==== Information shown

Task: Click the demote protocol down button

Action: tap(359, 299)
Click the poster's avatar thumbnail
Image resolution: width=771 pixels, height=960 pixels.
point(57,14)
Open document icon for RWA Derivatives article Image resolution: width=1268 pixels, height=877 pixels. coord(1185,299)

========

#### Exercise prompt
Please copy the data in full, character for character.

#### Output for this task
Task: Click the demote protocol down button

Action: tap(359, 299)
Click the poster's avatar thumbnail
Image resolution: width=771 pixels, height=960 pixels.
point(57,14)
Open document icon for RWA Derivatives article Image resolution: width=1268 pixels, height=877 pixels. coord(1185,299)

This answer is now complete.